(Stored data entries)
■ ■ ■ ■

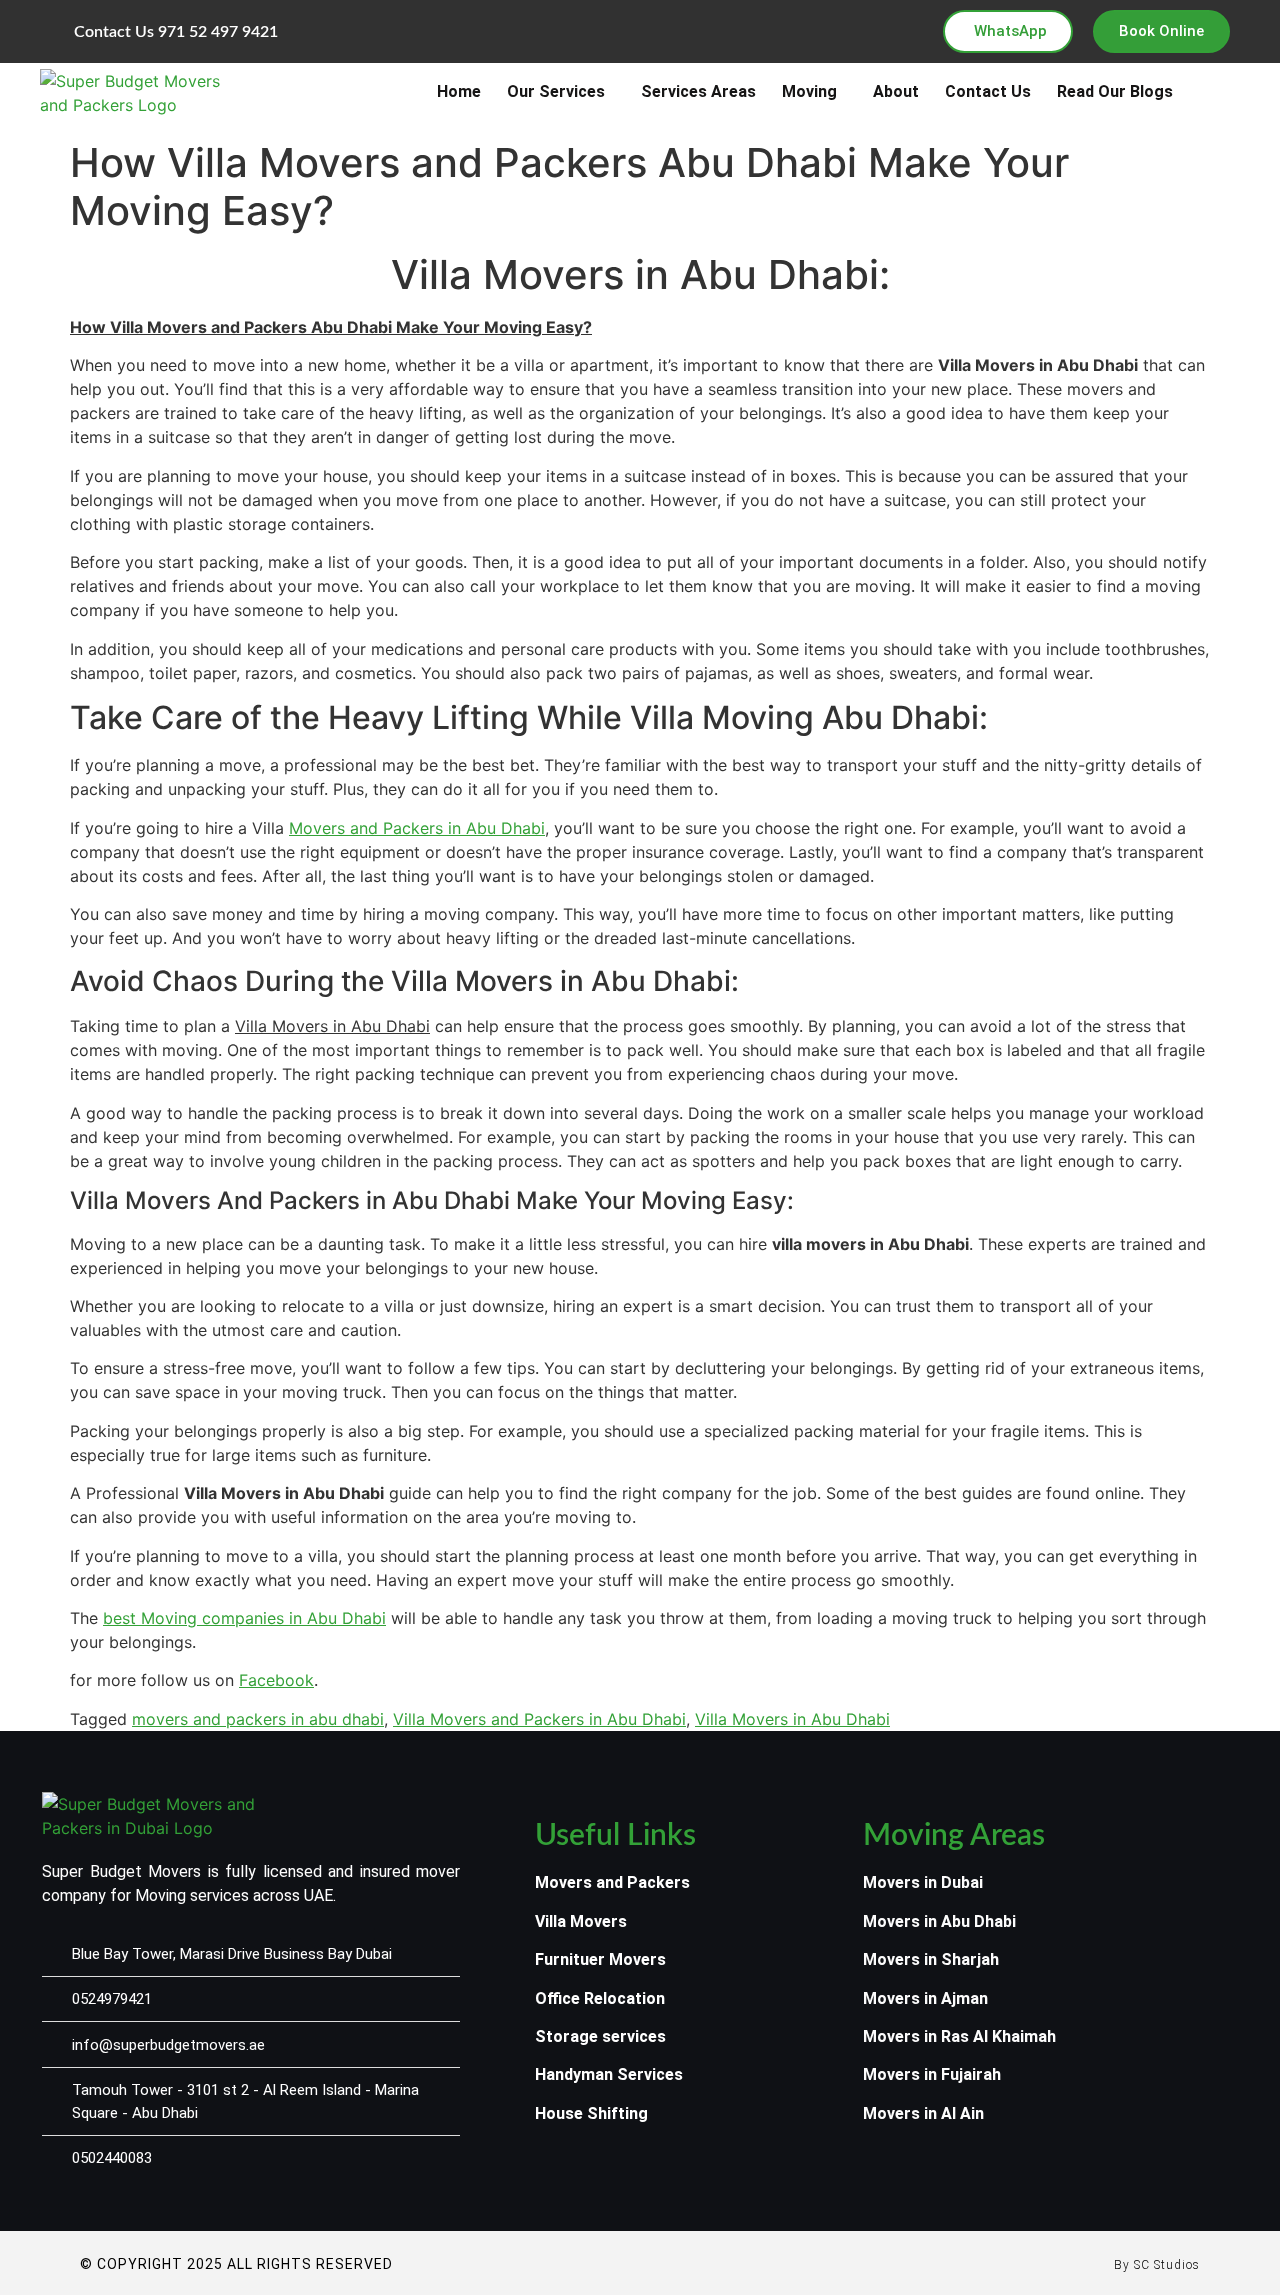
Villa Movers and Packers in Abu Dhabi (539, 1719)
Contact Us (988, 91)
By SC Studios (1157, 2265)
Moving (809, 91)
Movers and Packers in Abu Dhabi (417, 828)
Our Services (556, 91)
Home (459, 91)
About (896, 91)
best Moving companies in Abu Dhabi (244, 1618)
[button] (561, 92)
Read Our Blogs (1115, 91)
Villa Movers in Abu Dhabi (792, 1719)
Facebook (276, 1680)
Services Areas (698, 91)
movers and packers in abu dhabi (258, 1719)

■ ■ ■ ■

Problem description
Print the data above exactly, minus pictures.

Solution to this exercise
Villa Movers and Packers in Abu Dhabi (539, 1719)
Contact Us (988, 91)
By SC Studios (1157, 2265)
Moving (809, 91)
Movers and Packers in Abu Dhabi (417, 828)
Our Services (556, 91)
Home (459, 91)
About (896, 91)
best Moving companies in Abu Dhabi (244, 1618)
[button] (561, 92)
Read Our Blogs (1115, 91)
Villa Movers in Abu Dhabi (792, 1719)
Facebook (276, 1680)
Services Areas (698, 91)
movers and packers in abu dhabi (258, 1719)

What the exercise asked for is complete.